2024年08月20日
仮想マシンモニタBitVisor、Version 3.0をリリース
オープンソースの仮想マシンモニタBitVisorの最新版であるVersion 3.0を2024年8月20日にリリースしました。BitVisor(*1) は、セキュリティ対策を主たる目的として開発された仮想マシンモニタです。 弊社では、BitVisorをベースに、弊社の独自技術により、大規模PC環境向けOS配信管理ソリューションとしてvThrii Seamless Provisioning(ブイスリーシームレス プロビジョニング)を2015年に製品化しました。本製品の運用に伴い、新しいネットワークインターフェイスコントローラーへの対応や、コア数が多いプロセッサへの対応といった改良を行い、BitVisorに取り込んできました。

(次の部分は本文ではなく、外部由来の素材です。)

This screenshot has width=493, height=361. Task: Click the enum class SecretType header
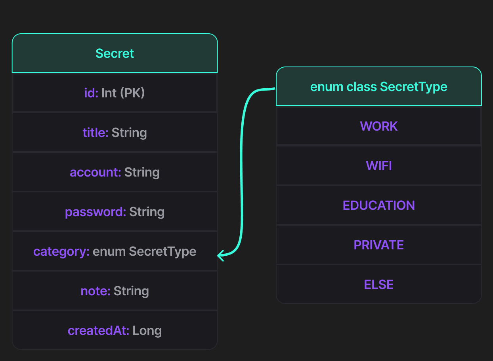coord(378,87)
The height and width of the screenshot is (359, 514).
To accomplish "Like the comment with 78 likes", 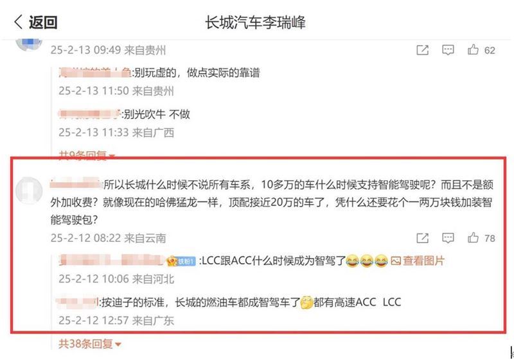I will (x=473, y=238).
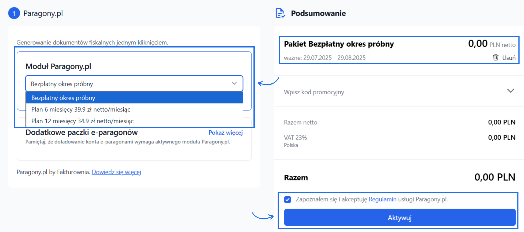
Task: Select the Bezpłatny okres próbny option
Action: (63, 98)
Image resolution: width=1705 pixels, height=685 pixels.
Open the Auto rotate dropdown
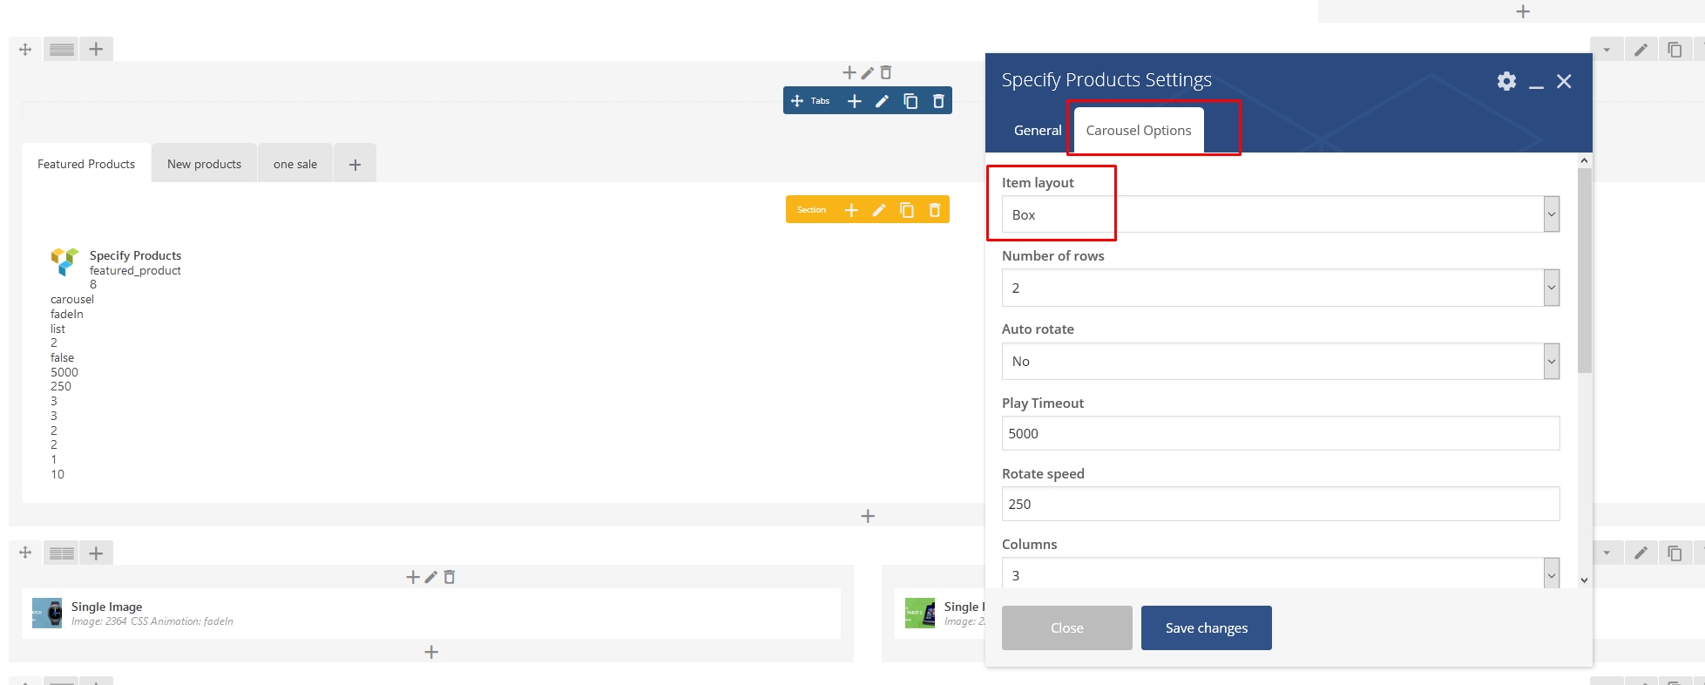point(1279,362)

Version 3.0には、そのように製品に使用されている改良だけでなく、将来の応用を見据え、多くの機能が追加されました。そのひとつが、新たにAArch64アーキテクチャーに対応したことです。現在AArch64のエミュレーション環境を対象としていますが、実際のAArch64プロセッサ環境での動作を目指す際土台となるものです。AArch64対応のため、既存のアーキテクチャー依存のソースコードが分離・整理されました。そのほか、SQLite、WireGuardやTLS対応など、いくつかの外部のプロジェクトを新たにソースコードに取り込みました。これらは、ビルド時に必要なものを選択して組み込むことができます。詳しくはリリースノートをご覧ください。
(*1)
BitVisorは、政府が進める情報セキュリティ対策「セキュア・ジャパン」の中で構想され、筑波大学を中心としたセキュアVMプロジェクトにおいて、一から開発が進められました。また、その成果を受け継ぎ、科学技術振興機構(略称JST)の競争的資金である研究成果最適展開支援プログラム(A-STEP)の支援を受け、東京大学情報基盤センター 品川 高廣 研究室、筑波大学システム情報系 加藤 和彦 研究室、イーゲルにより事業化に向けた研究開発が行われてきました。実環境で実際に利用することができる大学発の研究開発成果として、今後も研究開発及びその成果の活用を継続します。
BitVisorは、株式会社イーゲルの登録商標です。